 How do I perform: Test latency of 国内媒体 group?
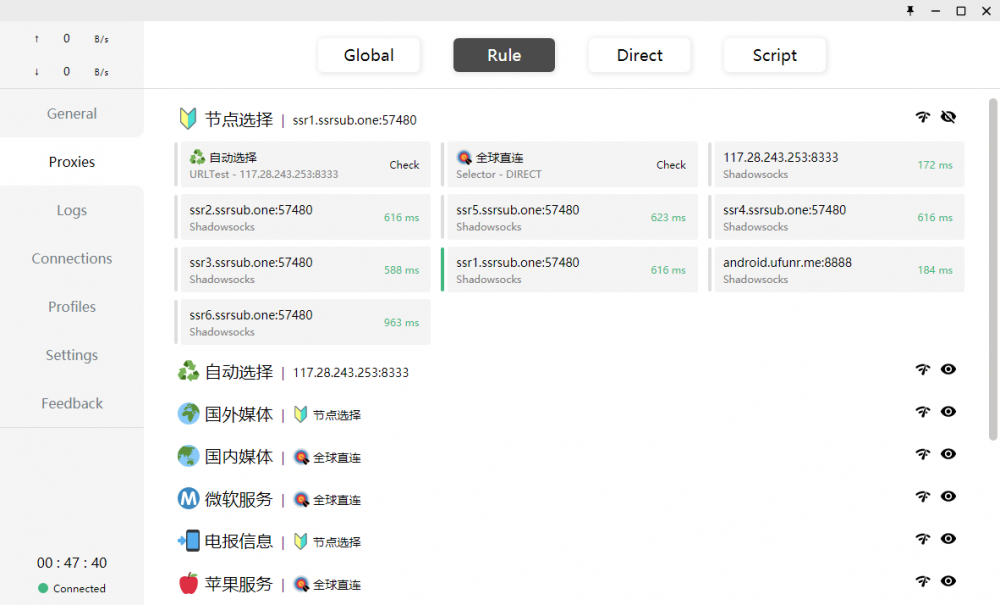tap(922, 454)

==

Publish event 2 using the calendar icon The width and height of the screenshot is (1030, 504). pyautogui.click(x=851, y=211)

...

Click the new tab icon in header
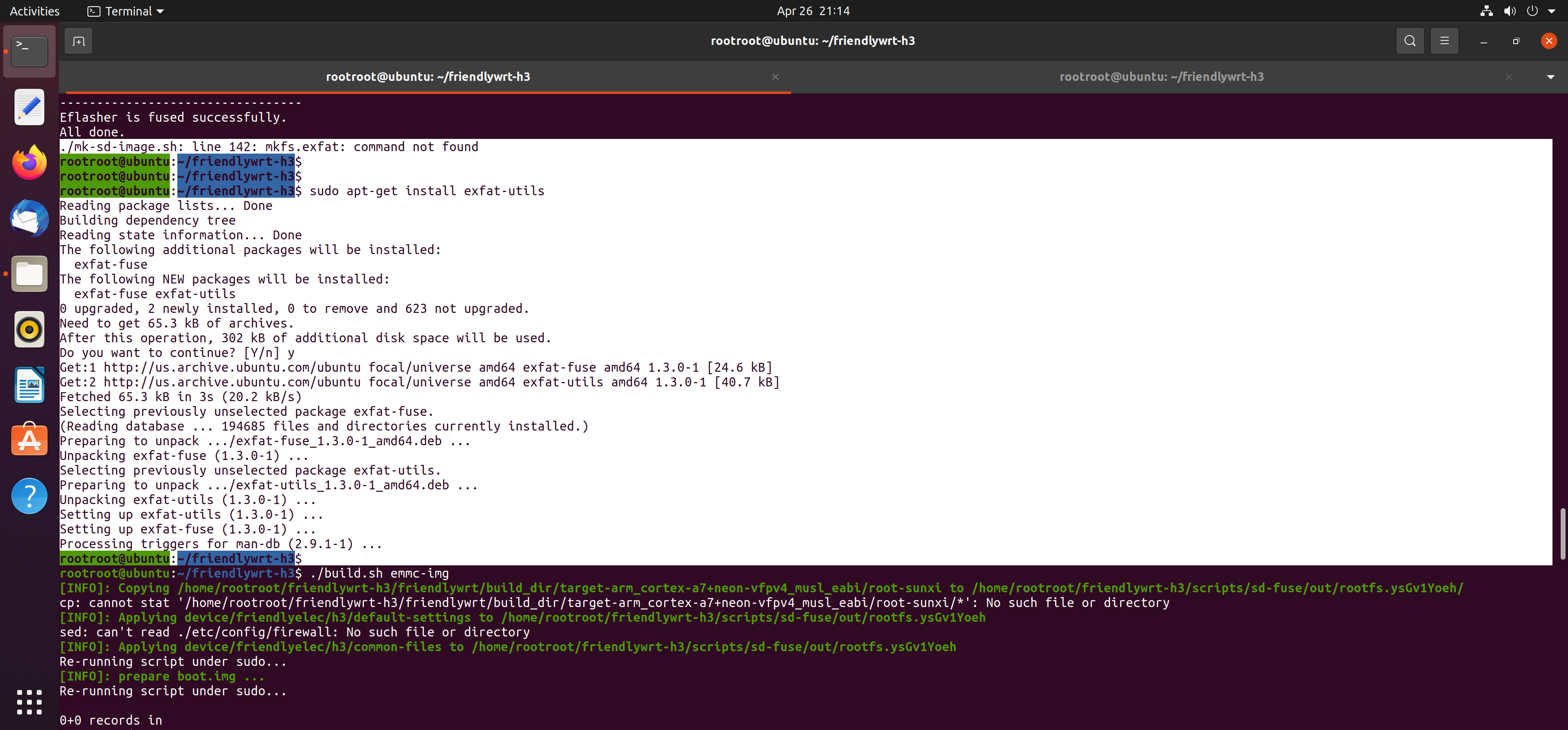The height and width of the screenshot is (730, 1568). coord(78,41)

- What the task asks: Please return each line of the listing above that contains the string "icon", copied in full.

- Reply to the task:
Publish event 2 using the calendar icon The width and height of the screenshot is (1030, 504). pyautogui.click(x=851, y=211)
Click the new tab icon in header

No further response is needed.